In the present embodiment, the yarns Y1 and Y2 are sandwiched between the yarn shrinkage control levers 37A and 37B and the support member 30 that supports the yarn joining nozzle 31 thereby gripping the yarns Y1 and Y2. By adopting such a configuration, the configuration of the yarn shrinkage control levers 37A and 37B can be simplified.
In the present embodiment, the yarn shrinkage suppression mechanism is realized by the yarn shrinkage control levers 37A and 37B that can pivot around a first pivot shaft (the shaft 44) that extends in a predetermined direction. By adopting such a configuration, the yarn shrinkage suppression mechanism can be easily realized even in the yarn joining device 21 in which not much empty space is available.
The present embodiment includes the biasing member (the torsion spring 46) that biases the yarn shrinkage control levers 37A and 37B toward the support member 30. By adopting such a biasing member 46, the yarns Y1 and Y2 can be sandwiched between the yarn shrinkage control levers 37A and 37B and the support member 30 and can be securely gripped therebetween.
The present embodiment includes the regulating member (the regulating pin 48) that can revolve around the first pivot shaft 44 while restricting the movement of the yarn shrinkage control levers 37A and 37B in the biasing direction F of the biasing member 46, and the yarn shrinkage control levers 37A and 37B and the regulating member 48 are relatively movable in the biasing direction F. In this configuration, by rotating the regulating member 48 to the support member 30 side, the yarn shrinkage control levers 37A and 37B, whose movement in the biasing direction F is regulated by the regulating member 48, can be moved to the biasing direction (the support member side). Also, because the yarn shrinkage control levers 37A and 37B and the regulating member 48 can move relatively in the biasing direction F, when the yarn shrinkage control levers 37A and 37B abut against the support member 30 and can no longer move in the biasing direction F, only the regulating member 48 moves to the biasing direction F. Therefore, even if there is an error in the rotation control of the regulating member 48, the yarn shrinkage control levers 37A and 37B can be controlled to prevent from being strongly pressed against the support member 30 by the regulating member 48, and a control by using the yarn shrinkage control levers 37A and 37B of the biasing force for gripping the yarns Y1 and Y2 to a certain value becomes easy.
The present embodiment includes the adjustment member (the attachment holes 37a) for adjusting the biasing force exerted by the biasing member 46. By adopting such an adjustment member, for example, the gripping force for gripping the yarns Y1 and Y2 can be adjusted according to the elasticity of the yarn Y.

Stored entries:
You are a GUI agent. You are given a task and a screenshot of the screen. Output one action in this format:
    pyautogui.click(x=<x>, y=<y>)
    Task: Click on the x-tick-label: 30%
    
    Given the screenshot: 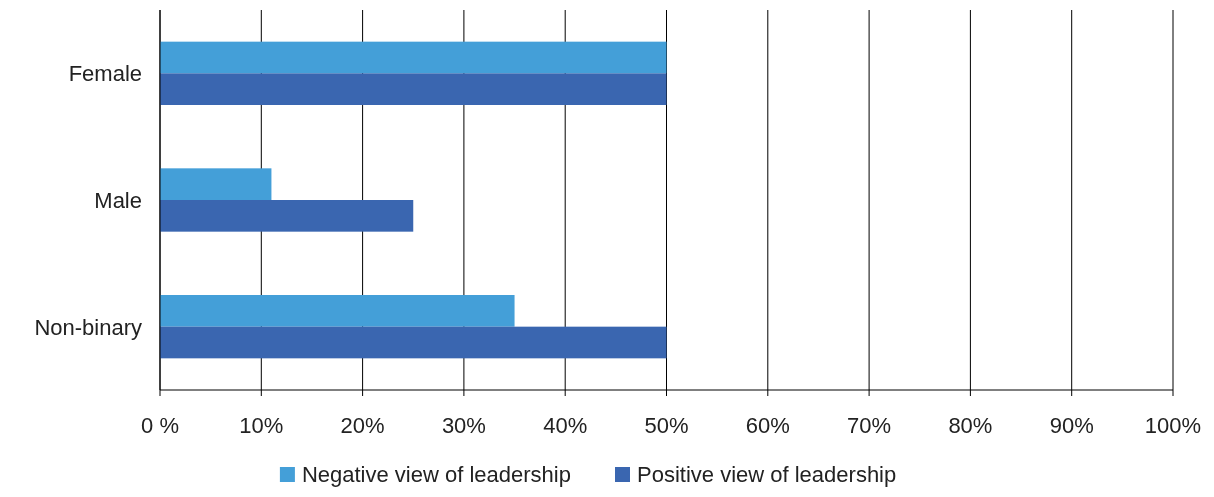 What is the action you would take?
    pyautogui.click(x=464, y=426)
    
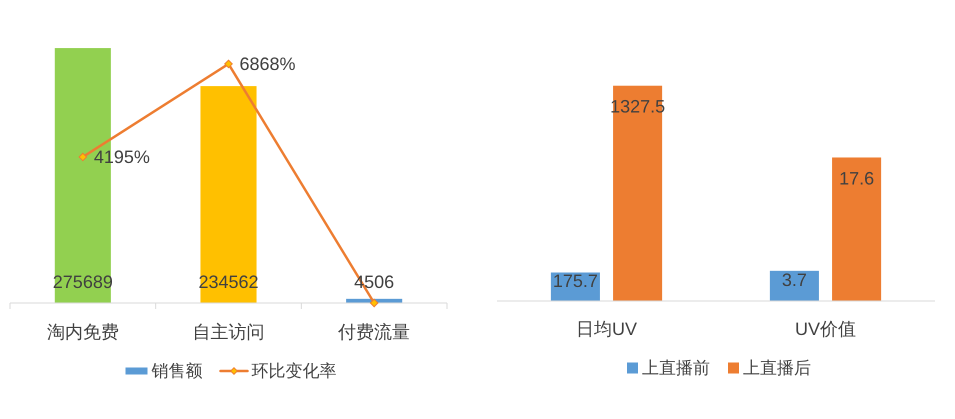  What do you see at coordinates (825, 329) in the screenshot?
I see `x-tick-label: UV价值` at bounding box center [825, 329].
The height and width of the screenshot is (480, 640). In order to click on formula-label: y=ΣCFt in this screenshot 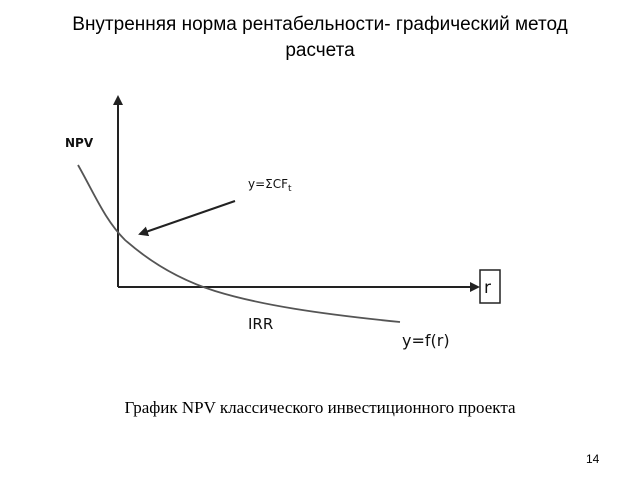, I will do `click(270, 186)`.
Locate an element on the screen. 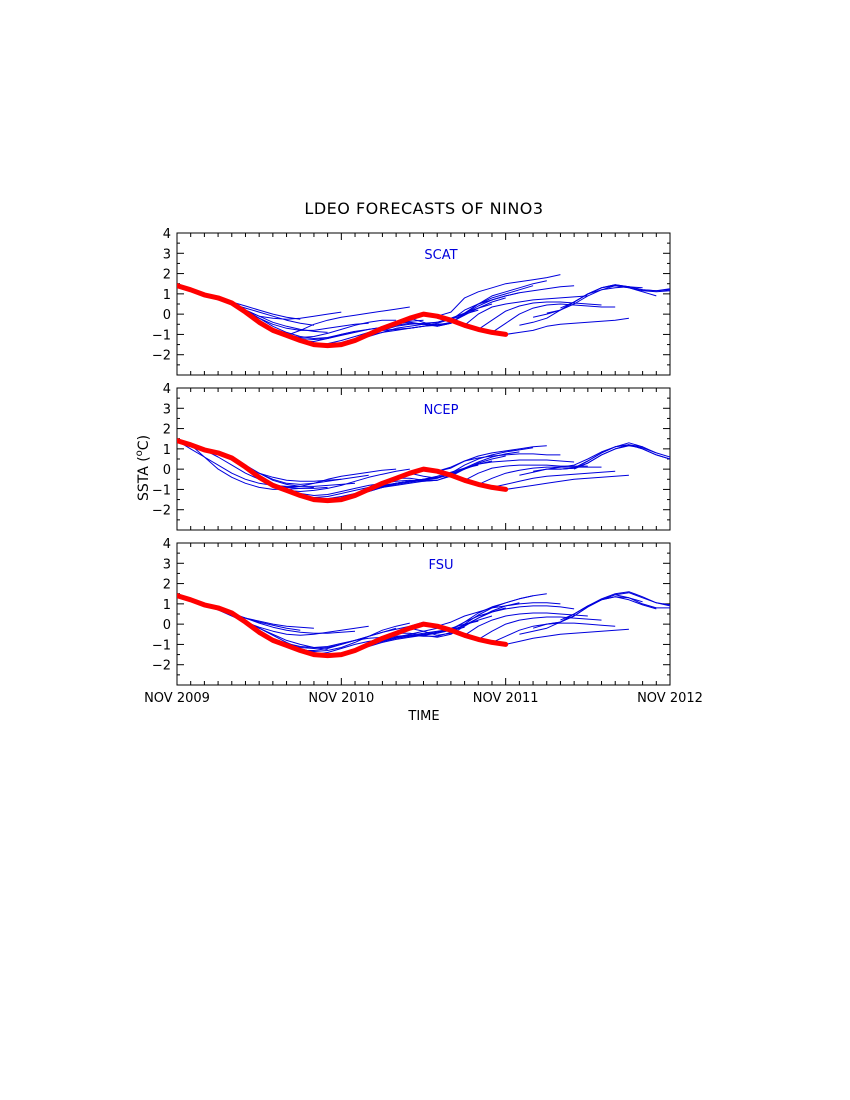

INSTRUCTION
Copy the yarn joining passage from "The present embodiment includes the biasing" to "securely gripped therebetween.", swapping "torsion spring" for "coil spring". The data is separate material, apart from the yarn joining passage.

RESULT
The present embodiment includes the biasing member (the coil spring 46) that biases the yarn shrinkage control levers 37A and 37B toward the support member 30. By adopting such a biasing member 46, the yarns Y1 and Y2 can be sandwiched between the yarn shrinkage control levers 37A and 37B and the support member 30 and can be securely gripped therebetween.